Task to complete:
Where the string "inside" occurs in a line of the data below, that line should be copied.

————

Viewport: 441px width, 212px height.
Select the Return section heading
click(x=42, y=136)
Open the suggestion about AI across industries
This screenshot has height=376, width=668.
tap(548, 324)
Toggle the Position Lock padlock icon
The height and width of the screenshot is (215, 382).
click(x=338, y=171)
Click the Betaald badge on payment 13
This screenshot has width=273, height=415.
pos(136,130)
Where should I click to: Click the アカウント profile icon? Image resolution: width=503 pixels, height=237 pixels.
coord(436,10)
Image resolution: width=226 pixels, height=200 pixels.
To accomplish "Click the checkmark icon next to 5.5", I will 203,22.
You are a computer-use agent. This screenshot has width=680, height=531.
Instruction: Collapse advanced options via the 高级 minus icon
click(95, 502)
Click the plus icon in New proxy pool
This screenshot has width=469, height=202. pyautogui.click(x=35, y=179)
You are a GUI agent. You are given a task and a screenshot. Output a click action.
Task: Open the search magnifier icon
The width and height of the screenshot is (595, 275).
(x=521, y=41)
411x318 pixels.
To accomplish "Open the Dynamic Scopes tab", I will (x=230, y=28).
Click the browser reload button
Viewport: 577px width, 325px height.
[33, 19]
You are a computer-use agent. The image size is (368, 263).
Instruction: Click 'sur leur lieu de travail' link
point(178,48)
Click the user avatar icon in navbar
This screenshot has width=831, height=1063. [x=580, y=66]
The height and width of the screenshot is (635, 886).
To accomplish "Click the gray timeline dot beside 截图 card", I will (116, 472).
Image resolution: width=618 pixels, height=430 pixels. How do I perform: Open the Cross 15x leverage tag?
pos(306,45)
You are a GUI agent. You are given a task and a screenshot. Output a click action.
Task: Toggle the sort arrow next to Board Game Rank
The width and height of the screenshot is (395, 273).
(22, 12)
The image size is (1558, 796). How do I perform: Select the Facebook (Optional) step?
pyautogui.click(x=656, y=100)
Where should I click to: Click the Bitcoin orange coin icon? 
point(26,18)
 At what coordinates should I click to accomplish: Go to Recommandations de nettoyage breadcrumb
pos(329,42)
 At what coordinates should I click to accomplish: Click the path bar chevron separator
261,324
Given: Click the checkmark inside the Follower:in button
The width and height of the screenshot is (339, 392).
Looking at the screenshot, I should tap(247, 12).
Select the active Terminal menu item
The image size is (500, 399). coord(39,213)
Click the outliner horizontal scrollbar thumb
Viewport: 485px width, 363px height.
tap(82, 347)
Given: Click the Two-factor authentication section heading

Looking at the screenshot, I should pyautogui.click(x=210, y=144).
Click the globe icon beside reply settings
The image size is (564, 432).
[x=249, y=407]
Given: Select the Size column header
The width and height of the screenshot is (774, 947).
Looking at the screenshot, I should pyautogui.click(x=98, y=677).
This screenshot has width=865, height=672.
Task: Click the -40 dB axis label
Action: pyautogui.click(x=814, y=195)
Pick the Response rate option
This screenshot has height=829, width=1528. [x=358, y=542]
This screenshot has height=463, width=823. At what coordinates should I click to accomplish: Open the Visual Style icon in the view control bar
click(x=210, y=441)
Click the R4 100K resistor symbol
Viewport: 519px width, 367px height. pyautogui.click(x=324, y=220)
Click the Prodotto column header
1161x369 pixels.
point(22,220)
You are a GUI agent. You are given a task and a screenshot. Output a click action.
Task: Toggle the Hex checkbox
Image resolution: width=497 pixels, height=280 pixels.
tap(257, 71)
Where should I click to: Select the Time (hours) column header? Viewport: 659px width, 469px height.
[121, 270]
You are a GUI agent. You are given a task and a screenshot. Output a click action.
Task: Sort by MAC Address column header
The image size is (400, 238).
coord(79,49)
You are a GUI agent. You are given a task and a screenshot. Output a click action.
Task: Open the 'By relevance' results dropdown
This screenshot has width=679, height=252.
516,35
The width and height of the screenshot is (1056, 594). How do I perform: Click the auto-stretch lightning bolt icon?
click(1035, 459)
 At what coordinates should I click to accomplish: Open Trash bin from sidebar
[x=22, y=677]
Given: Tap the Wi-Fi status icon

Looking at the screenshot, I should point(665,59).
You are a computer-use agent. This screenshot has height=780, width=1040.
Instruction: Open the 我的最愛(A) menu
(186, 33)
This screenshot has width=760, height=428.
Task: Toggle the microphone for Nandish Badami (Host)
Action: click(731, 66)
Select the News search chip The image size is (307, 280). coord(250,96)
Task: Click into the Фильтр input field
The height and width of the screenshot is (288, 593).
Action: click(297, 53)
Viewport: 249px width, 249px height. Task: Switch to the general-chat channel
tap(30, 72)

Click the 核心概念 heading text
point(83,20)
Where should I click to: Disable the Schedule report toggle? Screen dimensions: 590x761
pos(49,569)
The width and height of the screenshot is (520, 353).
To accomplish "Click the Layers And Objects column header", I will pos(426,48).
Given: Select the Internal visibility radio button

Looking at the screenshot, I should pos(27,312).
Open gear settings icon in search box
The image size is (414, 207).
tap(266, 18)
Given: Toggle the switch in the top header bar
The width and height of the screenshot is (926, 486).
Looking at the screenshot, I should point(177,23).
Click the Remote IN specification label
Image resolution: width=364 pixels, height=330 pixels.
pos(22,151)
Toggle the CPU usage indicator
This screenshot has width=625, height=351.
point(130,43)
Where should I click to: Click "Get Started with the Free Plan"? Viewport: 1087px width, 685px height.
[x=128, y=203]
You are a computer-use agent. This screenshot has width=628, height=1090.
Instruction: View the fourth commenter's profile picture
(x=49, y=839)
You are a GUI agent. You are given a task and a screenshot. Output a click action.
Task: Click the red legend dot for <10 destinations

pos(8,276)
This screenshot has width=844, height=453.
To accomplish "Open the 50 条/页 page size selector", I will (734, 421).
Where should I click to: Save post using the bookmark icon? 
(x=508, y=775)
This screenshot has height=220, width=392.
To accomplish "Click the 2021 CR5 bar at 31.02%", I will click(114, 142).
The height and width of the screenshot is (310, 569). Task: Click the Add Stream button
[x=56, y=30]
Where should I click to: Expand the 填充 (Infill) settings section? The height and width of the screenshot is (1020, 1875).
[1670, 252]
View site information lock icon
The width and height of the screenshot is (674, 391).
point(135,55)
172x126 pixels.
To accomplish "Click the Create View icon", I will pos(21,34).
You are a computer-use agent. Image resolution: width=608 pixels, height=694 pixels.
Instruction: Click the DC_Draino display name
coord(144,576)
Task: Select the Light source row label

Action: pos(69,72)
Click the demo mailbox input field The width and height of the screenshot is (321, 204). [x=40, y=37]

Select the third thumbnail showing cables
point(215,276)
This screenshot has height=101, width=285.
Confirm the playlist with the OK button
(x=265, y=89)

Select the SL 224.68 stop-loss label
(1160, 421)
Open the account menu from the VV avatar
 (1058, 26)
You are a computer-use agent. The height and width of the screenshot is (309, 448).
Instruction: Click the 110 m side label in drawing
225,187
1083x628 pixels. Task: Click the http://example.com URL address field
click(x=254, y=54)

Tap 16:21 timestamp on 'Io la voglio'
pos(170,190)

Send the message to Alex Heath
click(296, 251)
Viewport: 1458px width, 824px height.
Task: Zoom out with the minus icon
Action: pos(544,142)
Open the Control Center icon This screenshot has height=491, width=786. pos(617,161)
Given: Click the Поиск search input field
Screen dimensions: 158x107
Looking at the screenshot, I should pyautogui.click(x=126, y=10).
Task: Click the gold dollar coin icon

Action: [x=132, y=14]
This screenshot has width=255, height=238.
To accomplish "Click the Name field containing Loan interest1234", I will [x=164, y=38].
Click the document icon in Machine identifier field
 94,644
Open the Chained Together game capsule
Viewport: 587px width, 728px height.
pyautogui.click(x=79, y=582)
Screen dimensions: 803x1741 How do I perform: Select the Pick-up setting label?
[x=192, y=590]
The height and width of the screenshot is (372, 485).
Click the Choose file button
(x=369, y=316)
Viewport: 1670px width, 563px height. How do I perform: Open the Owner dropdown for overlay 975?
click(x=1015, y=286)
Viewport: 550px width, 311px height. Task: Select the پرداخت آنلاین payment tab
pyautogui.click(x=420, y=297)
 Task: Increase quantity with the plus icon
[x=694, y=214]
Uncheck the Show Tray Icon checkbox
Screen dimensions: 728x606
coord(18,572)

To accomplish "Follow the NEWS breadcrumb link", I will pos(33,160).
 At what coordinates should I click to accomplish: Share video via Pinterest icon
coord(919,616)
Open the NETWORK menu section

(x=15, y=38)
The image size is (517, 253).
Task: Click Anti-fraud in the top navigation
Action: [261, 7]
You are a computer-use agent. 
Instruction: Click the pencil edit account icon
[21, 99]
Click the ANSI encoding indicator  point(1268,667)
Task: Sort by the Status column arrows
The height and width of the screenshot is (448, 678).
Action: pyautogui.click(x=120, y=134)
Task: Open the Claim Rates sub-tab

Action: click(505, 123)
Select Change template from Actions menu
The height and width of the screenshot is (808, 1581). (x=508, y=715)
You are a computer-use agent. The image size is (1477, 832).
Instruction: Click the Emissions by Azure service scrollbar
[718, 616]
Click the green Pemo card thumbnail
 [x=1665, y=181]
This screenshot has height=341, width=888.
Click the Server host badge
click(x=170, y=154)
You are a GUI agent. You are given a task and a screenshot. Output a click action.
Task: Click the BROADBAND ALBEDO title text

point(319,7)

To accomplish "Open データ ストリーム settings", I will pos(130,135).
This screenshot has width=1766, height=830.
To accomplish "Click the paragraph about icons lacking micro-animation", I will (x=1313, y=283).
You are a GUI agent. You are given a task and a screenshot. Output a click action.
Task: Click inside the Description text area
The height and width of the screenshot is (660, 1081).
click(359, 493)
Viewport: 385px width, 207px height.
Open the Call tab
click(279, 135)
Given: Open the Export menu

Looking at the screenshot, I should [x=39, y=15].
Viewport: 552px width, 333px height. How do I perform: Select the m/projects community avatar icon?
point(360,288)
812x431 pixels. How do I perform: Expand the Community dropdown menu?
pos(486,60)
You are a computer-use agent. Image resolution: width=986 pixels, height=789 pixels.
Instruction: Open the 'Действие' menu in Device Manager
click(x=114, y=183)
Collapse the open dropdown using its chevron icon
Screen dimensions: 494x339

————

Final answer:
Given: Click the checkmark inside the Follower:in button
Task: Click inside the Description text area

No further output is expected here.